— GOAL OF THE EXERCISE —
What is needed is the number of lines below that contain the word "Content", with no other output.

(Collected data)

== Segment start ==

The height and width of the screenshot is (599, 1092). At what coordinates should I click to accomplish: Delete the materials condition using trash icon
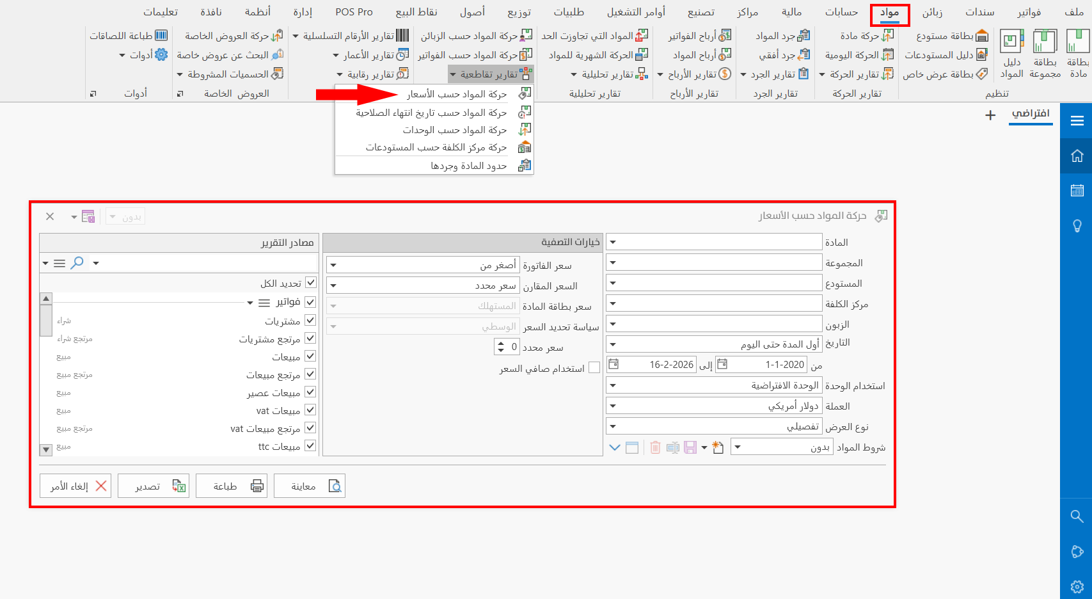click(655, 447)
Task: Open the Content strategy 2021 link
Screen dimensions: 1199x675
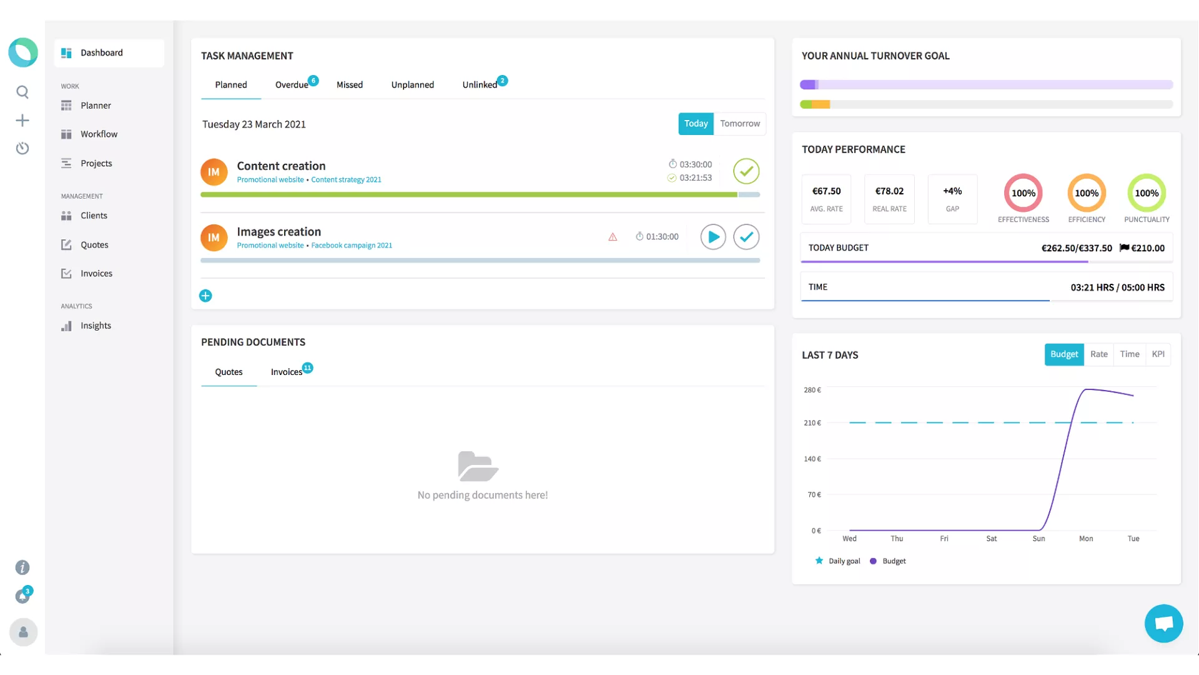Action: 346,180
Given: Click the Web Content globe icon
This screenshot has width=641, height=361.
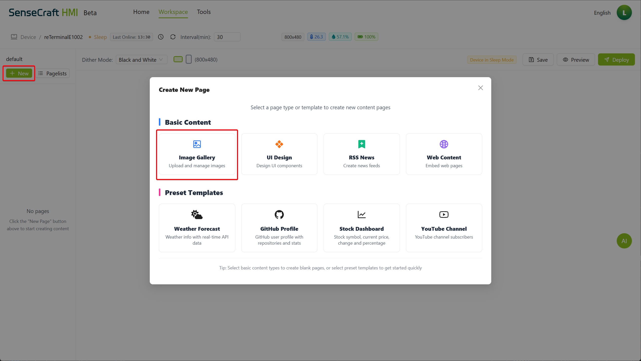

== Segment end ==

— SOLVED PROBLEM —
2